Oh, I was so mad.
Clare has asked me if she could watch the English version of a cartoon after watching the Italian version (for school). I said she had three things left to do, and then she could watch the English version. She begged and begged, promising that she would do all three things, after watching the English version of Muzzy.
Finally, I agreed, emphasizing how important it was that she follow through and, after watching Muzzy, that she practice guitar, do her guitar workbook, and fold her clothes.
I left the house, taking Annie and Mary to ballet.
When I came home, Ron was here with the kids, and had set up a computer game (actually just a biology website) for Clare. The pile of laundry was untouched.
“Clare! What in the world are you doing!!?? Why have you not done the laundry yet?”
So Clare shuts the computer, runs and does the laundry. Ron and I get everyone ready for bed.
As we begin family prayers, I say, “Clare, before we start, I just want to say that I am so upset that you did not keep our agreement. You promised that you would do all three things you had left to do, if I turned on Muzzy in English for you.”
She replied, “Well I DID do three things!! Muzzy, guitar, and my guitar workbook!
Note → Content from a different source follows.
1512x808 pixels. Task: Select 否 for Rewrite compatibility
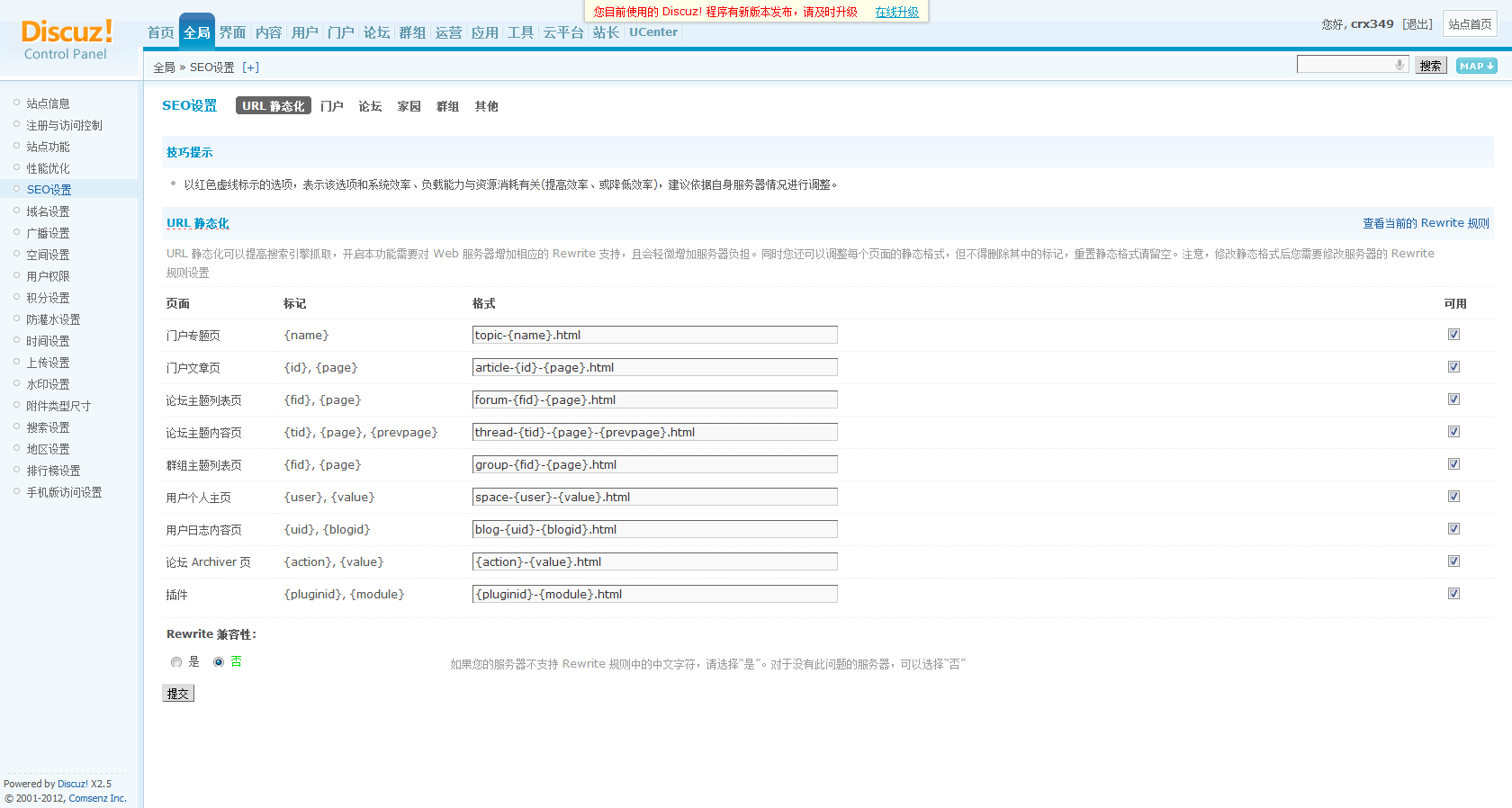(x=219, y=662)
That is three things!”
And I realized that in her innocence, she really did believe that she had done what she was told, and truly just muddled it up in her head.
I replied, “Well, that was NOT what we agreed: we agreed that AFTER you watched Muzzy, you would have to do 1) guitar, 2) your guitar notebook, and 3) fold your laundry. Watching Muzzy was NOT on the list of obligations; it was your treat.” Her eyes got all wide and she realized her mistake.
I continued, “You did not follow through on our agreement. So I want 20 pushups, right now.” She smiled, and looked sheepishly at her siblings. They were rather adorable about it, being kind, realizing that they have to do pushups sometimes, too. She got down on the floor, amid our whole family, and we all watched her do 20 pushups. She smiled getting up and resuming her place. Then she led us in family prayers.
Afterwards that night, Ron said, “Kathryn, in my house growing up, that would have been screaming and spankings. Your handling of that was a million times better than anything I have ever seen.”
I wish I had not been so mad about it, afterwards, realizing that I had a way of handling it that is better than getting so mad inside. I think I took it personally, like, “Why doesn’t anyone ever listen to me?” But the truth is, people (my kids, anyway) DO listen to me, and I just have to hear their story and reprimand accordingly, not out of anger, but with love and firmness.